10 Pastoral Care Teachers in Honor of Herb Hoff's Birthday: Dietrich Bonhöffer
7th Teacher: Dietrich Bonhöffer
Bonhöffer teaches me that I am an idolater and that anyone I give care to is as well. I am usually blinded to my own idolatry, and so is the person before me. The person before me ultimately needs God’s wisdom more than my advise, God’s authoritative word more than my speculations, and most of all a clarifying revelation of God in Christ Jesus. With Isaiah (Ch 6) we need an experience with the Holy Trinity to purify our hearts and minds and lips.
Harold Senkbeil wrote a helpful article called "The Art of Spiritual Evaluation" and quotes Jay Rochelle,
"In his introduction to Bonhöffer's Spiritual Care, identifies three components in the care of the soul:1. Invocation-meditation and prayer; calling God into our presence by Word and by prayer.2. Revocation-the exposure of false gods and exorcism of demons "by which we construct false selves apart from the sustaining word of God."3. Evocation-conversation aimed at awareness of God's presence in a person's life; reaching below the surface of a constructed ego for the soul-the person who is named by the Word. (Jay C. Rochelle, Introduction to Spiritual Care [Bonhöffer] (Fortress Press, 1985), 26.
All to often, I insert myself and am more an “in-the-way” guy instead of the “prepare the way” guy.
"The pastor's goal in soul cure is to bring the soul to Christ and Christ to the soul.”

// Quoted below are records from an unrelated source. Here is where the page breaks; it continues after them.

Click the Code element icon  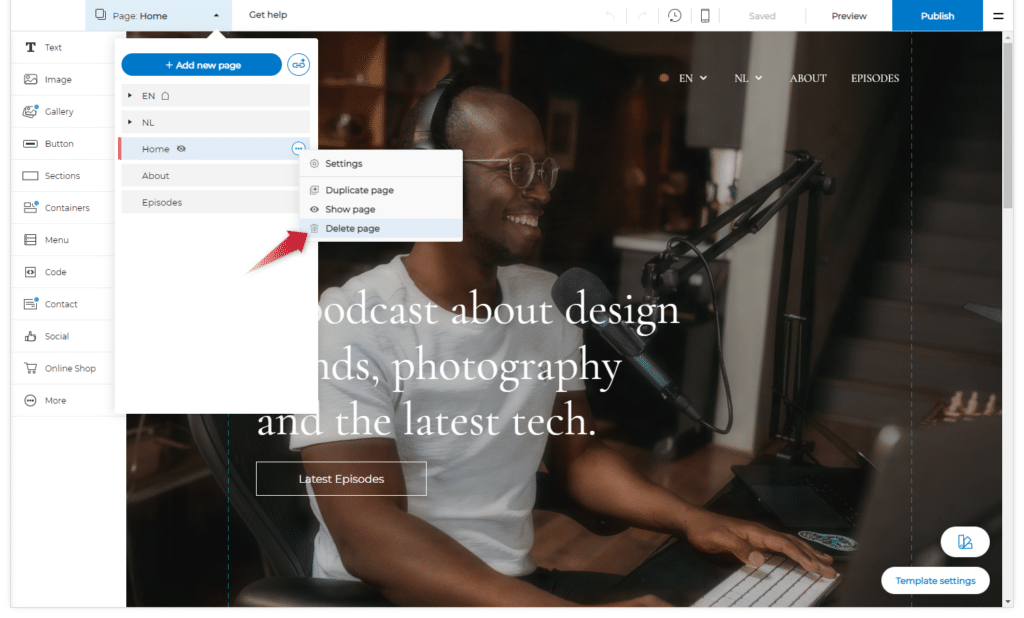30,272
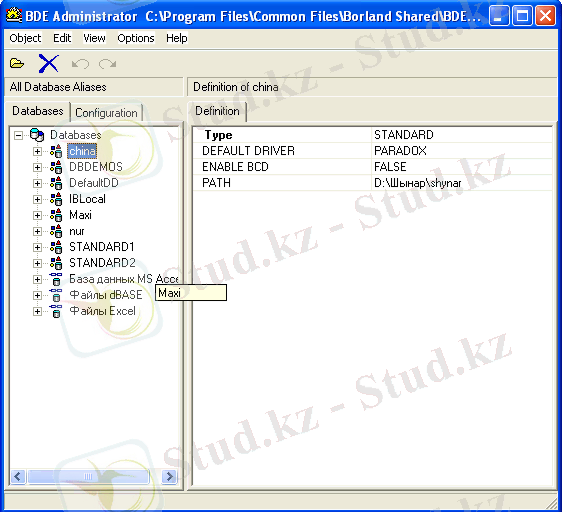Image resolution: width=562 pixels, height=512 pixels.
Task: Click the IBLocal alias icon
Action: coord(56,199)
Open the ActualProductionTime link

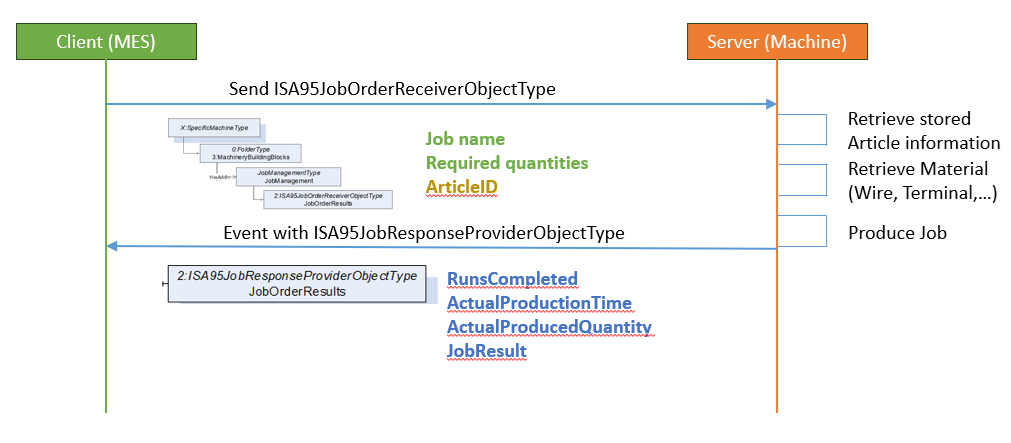pos(539,302)
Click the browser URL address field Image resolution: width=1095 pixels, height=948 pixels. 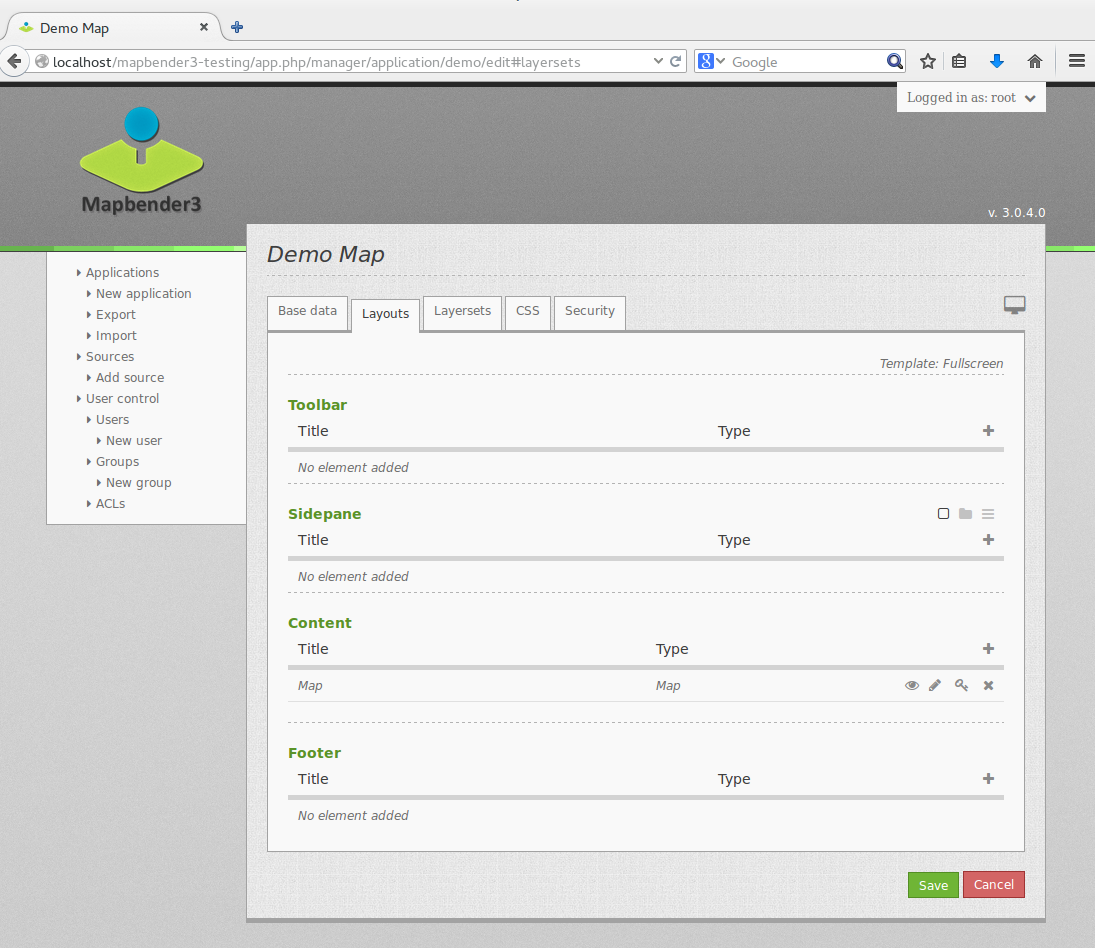click(x=350, y=62)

"Gregory [the] Great in his monumental manual on pastoral care writes:For that man is an enemy to his Redeemer who on the strength of the good works he performs, desires to be loved by the Church, rather than by Him. Indeed, a servant is guilty of adulterous thought, if he craves to please the eyes of the bride when the bridegroom sends gifts to her by him. (Gregory the Great, Pastoral Care (trans, Henry David, New York: Newman Press, 1950), p.75 from (Harold L. Senkbeil, "The Art of Spiritual Evaluation: A Framework for Understanding the Health of the Soul and Its Cure." Christ's Gifts for Healing the Soul: Toward a Lutheran Identity in the New Millenium, 2001).